Being 30-something is like being an adolescent all over again.

Joy sad and disappointed

I realized this today as I was responding to a survey question for 30-somethings on Frank Viola’s blog (if he gets over 100 responses, he’ll give away prizes to 5 respondents). Though his question is focused primarily on relationships in the church, I believe it goes wider and deeper than that. We struggle with relationships in general: marriage, friendships, churches, family. It’s difficult to break through the veneer to the real life underneath, where we can practice and exhibit the kind of unconditional love we crave.

I think we’re afraid to connect at a deep level. I’ve been burned. My idealism jaded (but not completely destroyed), I dangle my feet in cynicism instead. I’ve thought it 1000 times: “I’d rather prepare for the worst and be pleasantly surprised than hope for the best and be bitterly disappointed.” Yet I cannot help but protest, “It isn’t supposed to be this way!” when confronted with brokenness again.
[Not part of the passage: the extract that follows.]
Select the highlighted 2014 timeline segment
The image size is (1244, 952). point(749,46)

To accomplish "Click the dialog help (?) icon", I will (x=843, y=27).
These ten years have been (are?) a time of transition. I’m trying to leave behind the slavery of people-pleasing and embrace the freedom of concerning myself only with pleasing God. But my hands are very full, and so is my heart, full of children and an adolescent marriage (we’ll be married 14 years this fall) and work and stewardship of our resources. I am busy, but self-doubting, wondering if this is really what God has called me to do and be or if I’m missing it or being lazy or drifting. Or is this a season of preparing, cultivating, training, and anticipating the next?

If I have anything in common with the rest my age, we’re overwhelmed, scarred by life, and uncertain, yet we haven’t given up enough hope to despair completely.

Am I right? What is or has been your experience in your 30s?

[Taking a break from the book series to reflect a little this Friday.]